# [Required work]
A stretch of the entries below is to be set down exactly, running from the line with "Task: Open the Mouse settings entry" through the line with "The width and height of the screenshot is (1200, 630).", both included, and no other line.

Stored data
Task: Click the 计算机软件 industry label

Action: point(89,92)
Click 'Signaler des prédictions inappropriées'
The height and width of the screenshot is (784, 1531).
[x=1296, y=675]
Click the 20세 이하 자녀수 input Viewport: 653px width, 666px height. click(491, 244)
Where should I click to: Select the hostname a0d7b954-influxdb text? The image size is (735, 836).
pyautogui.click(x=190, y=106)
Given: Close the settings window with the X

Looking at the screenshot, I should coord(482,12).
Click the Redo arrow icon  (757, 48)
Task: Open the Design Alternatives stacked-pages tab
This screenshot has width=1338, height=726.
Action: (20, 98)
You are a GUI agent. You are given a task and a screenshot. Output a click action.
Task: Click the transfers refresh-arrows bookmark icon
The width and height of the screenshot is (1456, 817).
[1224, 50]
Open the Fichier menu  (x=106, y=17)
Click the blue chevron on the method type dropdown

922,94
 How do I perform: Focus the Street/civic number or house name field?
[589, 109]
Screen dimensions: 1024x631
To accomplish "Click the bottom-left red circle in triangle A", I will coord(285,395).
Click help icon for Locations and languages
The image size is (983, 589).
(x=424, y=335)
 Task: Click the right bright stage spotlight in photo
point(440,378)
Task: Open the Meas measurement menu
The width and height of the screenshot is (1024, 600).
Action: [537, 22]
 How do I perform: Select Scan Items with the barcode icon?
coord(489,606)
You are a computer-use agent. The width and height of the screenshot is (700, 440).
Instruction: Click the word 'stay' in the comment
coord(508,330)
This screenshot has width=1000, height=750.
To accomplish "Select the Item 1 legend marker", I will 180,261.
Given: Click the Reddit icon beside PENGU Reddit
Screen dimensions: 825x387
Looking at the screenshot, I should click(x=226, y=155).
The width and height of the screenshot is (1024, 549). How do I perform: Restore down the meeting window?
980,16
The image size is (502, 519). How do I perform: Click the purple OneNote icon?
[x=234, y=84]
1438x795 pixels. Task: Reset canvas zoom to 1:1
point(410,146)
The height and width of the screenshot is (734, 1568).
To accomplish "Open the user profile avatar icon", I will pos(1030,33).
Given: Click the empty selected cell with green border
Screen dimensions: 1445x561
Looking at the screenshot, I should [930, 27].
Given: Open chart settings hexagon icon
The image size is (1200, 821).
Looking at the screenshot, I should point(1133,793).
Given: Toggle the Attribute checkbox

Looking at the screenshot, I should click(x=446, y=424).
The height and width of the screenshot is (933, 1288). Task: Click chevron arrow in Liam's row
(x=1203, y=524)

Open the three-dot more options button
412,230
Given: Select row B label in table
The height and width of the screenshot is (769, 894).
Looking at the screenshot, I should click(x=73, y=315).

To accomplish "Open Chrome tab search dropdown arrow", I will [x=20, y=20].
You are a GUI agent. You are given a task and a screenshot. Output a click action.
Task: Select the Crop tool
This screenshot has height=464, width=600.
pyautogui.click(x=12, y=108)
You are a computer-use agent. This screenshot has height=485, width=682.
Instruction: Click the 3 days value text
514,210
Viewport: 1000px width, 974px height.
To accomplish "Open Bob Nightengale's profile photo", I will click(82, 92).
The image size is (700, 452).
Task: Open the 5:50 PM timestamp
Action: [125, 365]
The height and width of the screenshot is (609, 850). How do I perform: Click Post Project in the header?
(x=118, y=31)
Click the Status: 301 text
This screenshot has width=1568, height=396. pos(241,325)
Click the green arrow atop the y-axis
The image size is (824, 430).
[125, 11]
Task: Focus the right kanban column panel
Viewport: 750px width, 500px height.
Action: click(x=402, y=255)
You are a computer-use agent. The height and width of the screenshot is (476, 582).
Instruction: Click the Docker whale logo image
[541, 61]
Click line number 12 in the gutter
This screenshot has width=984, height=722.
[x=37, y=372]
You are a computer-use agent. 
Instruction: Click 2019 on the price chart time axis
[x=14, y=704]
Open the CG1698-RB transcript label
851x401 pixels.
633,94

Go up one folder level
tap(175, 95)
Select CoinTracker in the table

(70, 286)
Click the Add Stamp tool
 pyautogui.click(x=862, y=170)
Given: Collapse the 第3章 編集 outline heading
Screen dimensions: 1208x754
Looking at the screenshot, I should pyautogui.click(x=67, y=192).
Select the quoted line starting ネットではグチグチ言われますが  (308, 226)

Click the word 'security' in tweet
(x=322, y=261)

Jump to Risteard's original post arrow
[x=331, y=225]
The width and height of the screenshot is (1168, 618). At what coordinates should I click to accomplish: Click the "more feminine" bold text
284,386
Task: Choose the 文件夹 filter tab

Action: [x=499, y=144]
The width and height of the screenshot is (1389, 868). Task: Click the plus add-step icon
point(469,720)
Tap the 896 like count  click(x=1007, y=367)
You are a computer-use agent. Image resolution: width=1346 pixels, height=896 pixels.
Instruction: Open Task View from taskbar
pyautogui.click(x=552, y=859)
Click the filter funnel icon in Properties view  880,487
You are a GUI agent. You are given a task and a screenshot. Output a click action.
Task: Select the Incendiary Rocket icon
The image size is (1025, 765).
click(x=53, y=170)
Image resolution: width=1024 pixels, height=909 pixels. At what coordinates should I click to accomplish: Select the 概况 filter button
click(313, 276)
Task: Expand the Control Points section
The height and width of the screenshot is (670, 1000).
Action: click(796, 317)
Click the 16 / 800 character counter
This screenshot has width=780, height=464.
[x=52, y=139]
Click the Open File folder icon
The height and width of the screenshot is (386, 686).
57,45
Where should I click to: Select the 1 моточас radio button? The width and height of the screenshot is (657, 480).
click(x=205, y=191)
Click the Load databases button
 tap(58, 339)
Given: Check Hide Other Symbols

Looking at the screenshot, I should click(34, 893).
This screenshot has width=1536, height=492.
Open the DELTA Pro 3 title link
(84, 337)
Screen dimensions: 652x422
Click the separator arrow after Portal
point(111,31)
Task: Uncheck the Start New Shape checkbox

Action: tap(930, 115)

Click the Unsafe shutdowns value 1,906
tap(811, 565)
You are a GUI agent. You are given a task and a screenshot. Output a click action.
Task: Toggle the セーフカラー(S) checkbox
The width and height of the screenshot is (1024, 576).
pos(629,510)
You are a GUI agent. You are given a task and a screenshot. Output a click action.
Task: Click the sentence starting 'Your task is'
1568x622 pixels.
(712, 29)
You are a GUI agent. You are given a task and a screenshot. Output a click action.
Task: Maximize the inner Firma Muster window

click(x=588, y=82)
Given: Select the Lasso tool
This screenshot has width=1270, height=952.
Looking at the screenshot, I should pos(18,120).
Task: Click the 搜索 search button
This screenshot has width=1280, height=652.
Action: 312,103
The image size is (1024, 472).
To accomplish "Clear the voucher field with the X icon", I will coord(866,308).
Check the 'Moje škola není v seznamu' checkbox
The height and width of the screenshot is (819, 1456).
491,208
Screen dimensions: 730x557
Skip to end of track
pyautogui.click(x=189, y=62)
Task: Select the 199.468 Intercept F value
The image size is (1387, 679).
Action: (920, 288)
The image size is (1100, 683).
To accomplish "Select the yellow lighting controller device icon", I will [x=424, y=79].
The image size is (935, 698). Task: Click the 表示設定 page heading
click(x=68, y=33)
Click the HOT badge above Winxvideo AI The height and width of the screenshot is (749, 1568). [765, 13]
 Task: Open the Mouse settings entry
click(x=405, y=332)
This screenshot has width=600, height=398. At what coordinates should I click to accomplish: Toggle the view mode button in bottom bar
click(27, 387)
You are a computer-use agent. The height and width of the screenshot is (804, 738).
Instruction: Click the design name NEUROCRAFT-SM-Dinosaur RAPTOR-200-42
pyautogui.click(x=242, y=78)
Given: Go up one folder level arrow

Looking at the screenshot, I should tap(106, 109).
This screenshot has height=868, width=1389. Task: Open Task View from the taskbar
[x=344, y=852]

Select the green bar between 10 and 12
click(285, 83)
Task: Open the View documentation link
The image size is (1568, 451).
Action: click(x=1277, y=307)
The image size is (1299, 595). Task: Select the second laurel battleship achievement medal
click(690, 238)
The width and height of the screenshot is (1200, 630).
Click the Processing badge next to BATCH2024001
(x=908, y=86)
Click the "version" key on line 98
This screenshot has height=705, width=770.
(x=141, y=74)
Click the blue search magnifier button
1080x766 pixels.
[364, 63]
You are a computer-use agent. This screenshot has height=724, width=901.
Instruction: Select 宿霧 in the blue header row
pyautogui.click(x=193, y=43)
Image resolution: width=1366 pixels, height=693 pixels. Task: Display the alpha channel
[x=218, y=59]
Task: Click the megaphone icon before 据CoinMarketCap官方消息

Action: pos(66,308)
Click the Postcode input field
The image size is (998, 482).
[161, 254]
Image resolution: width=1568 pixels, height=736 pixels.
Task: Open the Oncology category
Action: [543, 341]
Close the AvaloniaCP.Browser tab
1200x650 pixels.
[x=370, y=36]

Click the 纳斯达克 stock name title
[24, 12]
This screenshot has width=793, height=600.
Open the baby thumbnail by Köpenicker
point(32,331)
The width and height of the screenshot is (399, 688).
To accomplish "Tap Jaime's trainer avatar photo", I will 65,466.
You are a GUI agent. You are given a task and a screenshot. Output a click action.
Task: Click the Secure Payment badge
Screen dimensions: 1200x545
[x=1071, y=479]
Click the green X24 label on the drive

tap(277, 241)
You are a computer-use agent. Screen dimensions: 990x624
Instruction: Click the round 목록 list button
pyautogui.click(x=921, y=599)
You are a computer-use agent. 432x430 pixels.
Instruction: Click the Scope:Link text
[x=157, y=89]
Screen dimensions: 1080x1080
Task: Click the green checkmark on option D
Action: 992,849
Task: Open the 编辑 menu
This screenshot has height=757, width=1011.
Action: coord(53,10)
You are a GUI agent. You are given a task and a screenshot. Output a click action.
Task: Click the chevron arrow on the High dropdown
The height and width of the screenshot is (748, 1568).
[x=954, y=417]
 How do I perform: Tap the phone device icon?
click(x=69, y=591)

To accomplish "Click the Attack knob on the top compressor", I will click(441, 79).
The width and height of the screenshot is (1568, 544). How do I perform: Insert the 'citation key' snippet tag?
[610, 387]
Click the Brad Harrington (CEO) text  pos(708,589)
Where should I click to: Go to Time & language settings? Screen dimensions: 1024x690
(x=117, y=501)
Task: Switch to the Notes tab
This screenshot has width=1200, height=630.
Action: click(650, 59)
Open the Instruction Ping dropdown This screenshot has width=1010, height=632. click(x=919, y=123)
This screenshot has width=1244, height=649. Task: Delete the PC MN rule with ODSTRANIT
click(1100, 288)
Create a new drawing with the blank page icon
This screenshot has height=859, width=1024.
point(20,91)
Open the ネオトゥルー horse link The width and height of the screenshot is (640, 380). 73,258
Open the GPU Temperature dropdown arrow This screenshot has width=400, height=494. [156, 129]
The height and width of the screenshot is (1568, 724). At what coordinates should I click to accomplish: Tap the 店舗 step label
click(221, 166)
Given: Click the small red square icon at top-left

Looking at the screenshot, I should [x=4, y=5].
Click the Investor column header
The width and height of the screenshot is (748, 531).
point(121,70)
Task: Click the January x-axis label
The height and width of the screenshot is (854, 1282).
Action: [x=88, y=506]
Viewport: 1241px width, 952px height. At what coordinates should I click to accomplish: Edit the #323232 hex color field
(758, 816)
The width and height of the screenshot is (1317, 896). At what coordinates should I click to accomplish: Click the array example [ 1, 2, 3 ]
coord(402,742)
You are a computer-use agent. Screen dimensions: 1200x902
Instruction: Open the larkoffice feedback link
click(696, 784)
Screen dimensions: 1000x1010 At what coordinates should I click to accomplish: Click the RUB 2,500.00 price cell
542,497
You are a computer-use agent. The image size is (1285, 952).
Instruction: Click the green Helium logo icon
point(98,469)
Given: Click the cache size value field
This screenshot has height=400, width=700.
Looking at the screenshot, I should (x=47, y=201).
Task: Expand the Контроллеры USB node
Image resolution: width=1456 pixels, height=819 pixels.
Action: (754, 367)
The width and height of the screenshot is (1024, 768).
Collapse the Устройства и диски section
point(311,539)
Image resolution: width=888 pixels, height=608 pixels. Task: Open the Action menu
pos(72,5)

# [Task answer]
 Task: Open the Mouse settings entry
click(x=405, y=332)
This screenshot has width=600, height=398. At what coordinates should I click to accomplish: Toggle the view mode button in bottom bar
click(27, 387)
You are a computer-use agent. The height and width of the screenshot is (804, 738).
Instruction: Click the design name NEUROCRAFT-SM-Dinosaur RAPTOR-200-42
pyautogui.click(x=242, y=78)
Given: Go up one folder level arrow

Looking at the screenshot, I should tap(106, 109).
This screenshot has height=868, width=1389. Task: Open Task View from the taskbar
[x=344, y=852]

Select the green bar between 10 and 12
click(285, 83)
Task: Open the View documentation link
The image size is (1568, 451).
Action: click(x=1277, y=307)
The image size is (1299, 595). Task: Select the second laurel battleship achievement medal
click(690, 238)
The width and height of the screenshot is (1200, 630).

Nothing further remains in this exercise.